Given task -> Put every line of the material below into a numbered list, leaving out any blank lines.

Extracted records ->

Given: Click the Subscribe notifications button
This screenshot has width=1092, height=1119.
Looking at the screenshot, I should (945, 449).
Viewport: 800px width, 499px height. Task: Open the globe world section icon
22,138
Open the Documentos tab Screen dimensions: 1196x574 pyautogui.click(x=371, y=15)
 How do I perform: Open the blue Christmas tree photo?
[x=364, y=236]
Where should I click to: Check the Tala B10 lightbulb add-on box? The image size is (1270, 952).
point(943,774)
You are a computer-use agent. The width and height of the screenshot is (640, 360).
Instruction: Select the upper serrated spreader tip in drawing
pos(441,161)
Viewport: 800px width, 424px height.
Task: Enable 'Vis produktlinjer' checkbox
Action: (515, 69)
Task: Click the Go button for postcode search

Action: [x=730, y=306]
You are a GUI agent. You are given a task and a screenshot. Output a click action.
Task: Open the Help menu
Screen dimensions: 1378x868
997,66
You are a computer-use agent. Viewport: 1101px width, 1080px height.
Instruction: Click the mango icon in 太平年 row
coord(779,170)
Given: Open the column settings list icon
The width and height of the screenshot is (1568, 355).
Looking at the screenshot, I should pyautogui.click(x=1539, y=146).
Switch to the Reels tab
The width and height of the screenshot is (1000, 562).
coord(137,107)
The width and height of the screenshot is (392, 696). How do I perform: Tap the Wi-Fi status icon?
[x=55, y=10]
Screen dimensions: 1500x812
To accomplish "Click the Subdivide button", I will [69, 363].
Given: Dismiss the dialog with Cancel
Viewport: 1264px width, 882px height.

Finished exercise ->
1. Given: Click the Subscribe notifications button
2. This screenshot has width=1092, height=1119.
3. Looking at the screenshot, I should (945, 449).
4. Viewport: 800px width, 499px height. Task: Open the globe world section icon
5. 22,138
6. Open the Documentos tab Screen dimensions: 1196x574 pyautogui.click(x=371, y=15)
7.  How do I perform: Open the blue Christmas tree photo?
8. [x=364, y=236]
9. Where should I click to: Check the Tala B10 lightbulb add-on box? The image size is (1270, 952).
10. point(943,774)
11. You are a computer-use agent. The width and height of the screenshot is (640, 360).
12. Instruction: Select the upper serrated spreader tip in drawing
13. pos(441,161)
14. Viewport: 800px width, 424px height.
15. Task: Enable 'Vis produktlinjer' checkbox
16. Action: (515, 69)
17. Task: Click the Go button for postcode search
18. Action: [x=730, y=306]
19. You are a GUI agent. You are given a task and a screenshot. Output a click action.
20. Task: Open the Help menu
21. Screen dimensions: 1378x868
22. 997,66
23. You are a computer-use agent. Viewport: 1101px width, 1080px height.
24. Instruction: Click the mango icon in 太平年 row
25. coord(779,170)
26. Given: Open the column settings list icon
27. The width and height of the screenshot is (1568, 355).
28. Looking at the screenshot, I should pyautogui.click(x=1539, y=146).
29. Switch to the Reels tab
30. The width and height of the screenshot is (1000, 562).
31. coord(137,107)
32. The width and height of the screenshot is (392, 696). How do I perform: Tap the Wi-Fi status icon?
33. [x=55, y=10]
34. Screen dimensions: 1500x812
35. To accomplish "Click the Subdivide button", I will [69, 363].
36. Given: Dismiss the dialog with Cancel
37. Viewport: 1264px width, 882px height.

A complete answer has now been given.